> [EXCERPTED TEXT]

Dimensionality Reduction with PCA
High dimensional data is hard to analyze, difficult to interpret and visualize. Its hard to store them for computation. high-dimensional data is often overcomplete, i.e., many dimensions are redundant and can be explained by a combination of other dimensions. High dimensional data are often correlated and maintain an intrinsic lower-dimensional structure. Dimensionality reduction exploits structure and correlation of higher dimensional data and provides a compact representation of the data without loosing information as much as possible. However the representation is enough coherent and compact in order to be used for analysis.
Principal Component Analysis(PCA) is an algorithm for linear dimensionality reduction. PCA algorithm focuses in finding projections $\hat{x_n}$ of data $x_n$ that are similar to the original data as much as possible.

> [INFORMATION PROVIDED]
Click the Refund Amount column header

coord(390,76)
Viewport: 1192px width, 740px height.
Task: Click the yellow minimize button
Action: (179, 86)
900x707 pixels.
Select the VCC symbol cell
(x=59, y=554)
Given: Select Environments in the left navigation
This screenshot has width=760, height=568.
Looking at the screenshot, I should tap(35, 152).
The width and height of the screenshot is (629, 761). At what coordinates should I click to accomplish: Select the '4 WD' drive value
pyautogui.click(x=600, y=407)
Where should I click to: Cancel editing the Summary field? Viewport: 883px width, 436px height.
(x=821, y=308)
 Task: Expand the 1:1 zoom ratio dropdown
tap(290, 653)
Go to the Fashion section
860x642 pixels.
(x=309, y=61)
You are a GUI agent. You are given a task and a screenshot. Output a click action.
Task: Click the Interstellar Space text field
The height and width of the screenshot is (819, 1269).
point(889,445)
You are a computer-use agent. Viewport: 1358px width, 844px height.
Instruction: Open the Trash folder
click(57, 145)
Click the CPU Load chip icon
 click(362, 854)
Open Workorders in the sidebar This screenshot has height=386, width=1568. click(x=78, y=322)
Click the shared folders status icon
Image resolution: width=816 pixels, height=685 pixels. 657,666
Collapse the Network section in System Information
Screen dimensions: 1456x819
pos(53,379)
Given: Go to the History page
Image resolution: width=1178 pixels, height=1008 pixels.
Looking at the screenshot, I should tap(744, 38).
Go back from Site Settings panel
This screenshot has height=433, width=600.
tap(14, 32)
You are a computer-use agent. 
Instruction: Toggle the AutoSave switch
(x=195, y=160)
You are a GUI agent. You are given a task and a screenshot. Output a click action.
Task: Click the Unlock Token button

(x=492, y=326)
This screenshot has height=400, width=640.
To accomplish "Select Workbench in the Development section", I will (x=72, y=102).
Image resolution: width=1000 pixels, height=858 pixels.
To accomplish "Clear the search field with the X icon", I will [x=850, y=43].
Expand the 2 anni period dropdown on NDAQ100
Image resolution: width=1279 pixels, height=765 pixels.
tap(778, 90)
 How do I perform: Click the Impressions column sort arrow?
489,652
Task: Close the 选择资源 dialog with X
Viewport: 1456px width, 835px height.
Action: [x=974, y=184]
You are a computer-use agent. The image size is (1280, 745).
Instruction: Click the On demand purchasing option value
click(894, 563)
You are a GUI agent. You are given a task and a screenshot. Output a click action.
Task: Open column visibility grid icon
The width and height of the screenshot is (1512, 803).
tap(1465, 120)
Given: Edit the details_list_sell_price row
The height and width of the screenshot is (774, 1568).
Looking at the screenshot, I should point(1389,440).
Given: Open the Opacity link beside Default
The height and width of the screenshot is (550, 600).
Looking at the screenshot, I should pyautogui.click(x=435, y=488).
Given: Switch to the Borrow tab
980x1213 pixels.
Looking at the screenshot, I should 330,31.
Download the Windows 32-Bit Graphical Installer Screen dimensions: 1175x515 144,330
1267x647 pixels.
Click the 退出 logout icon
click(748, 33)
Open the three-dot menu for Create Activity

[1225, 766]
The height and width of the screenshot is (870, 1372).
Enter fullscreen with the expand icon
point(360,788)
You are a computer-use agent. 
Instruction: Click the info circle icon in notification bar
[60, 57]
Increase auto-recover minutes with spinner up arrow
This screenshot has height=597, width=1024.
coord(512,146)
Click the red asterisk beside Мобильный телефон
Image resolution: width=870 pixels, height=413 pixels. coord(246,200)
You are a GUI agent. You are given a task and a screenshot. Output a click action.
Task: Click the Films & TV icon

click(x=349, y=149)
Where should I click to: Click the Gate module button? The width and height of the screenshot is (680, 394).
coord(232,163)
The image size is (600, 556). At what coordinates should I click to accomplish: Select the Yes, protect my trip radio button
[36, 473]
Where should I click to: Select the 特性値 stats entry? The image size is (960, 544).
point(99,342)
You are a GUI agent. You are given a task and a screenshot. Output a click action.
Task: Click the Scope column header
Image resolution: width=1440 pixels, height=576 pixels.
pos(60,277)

> [REQUIREMENTS]
1. Decide whether each statement agrees with the passage on dimensionality reduction with PCA. Answer yes or no and quote the words of the passage that settle it.
(a) High-dimensional data are often correlated.
(b) PCA is an algorithm for nonlinear dimensionality reduction.
(c) Many dimensions of high-dimensional data can be redundant.
2. Answer these questions using the passage on dimensionality reduction with PCA.
(a) What term does the passage use for high-dimensional data whose dimensions are partly redundant?
(b) What does the PCA algorithm focus on finding?
(c) Besides being hard to analyze, what two things does the passage say make high-dimensional data difficult to work with?
3. Extend the passage on dimensionality reduction with PCA, picking up right after its final sentence.
The records have nothing to do with what comes next.

> [RESPONSES IN ORDER]
1.
(a) Yes: "High dimensional data are often correlated"
(b) No: "an algorithm for linear dimensionality reduction"
(c) Yes: "many dimensions are redundant"

2.
(a) Overcomplete.
(b) Projections of the data that are as similar as possible to the original data.
(c) It is difficult to interpret and to visualize.

3.
1. Compute the mean $\mu$ of the data matrix $ X = [x_1|...|x_N]^{T} \in \mathbf{R}^{N \times D} $
2. Mean subtraction: Replace all data points $x_i$ with $\hat{x}_{i} = x_{i} - \mu $
3. Divide the data by its standard deviation in each dimension. $ \hat{X}^(d) = \hat{X} / \sigma(X^(d))
for d = 1, ...., D $
4. Compute the eigenvectors (orthonormal) and eigenvalues of the data covariance matrix $ S = \frac{1}{N}\vec(X)^{T}\vec(X) $
5. Choose the eigenvectors associated with the M largest eigenvalues to be the basis of the principal subspace.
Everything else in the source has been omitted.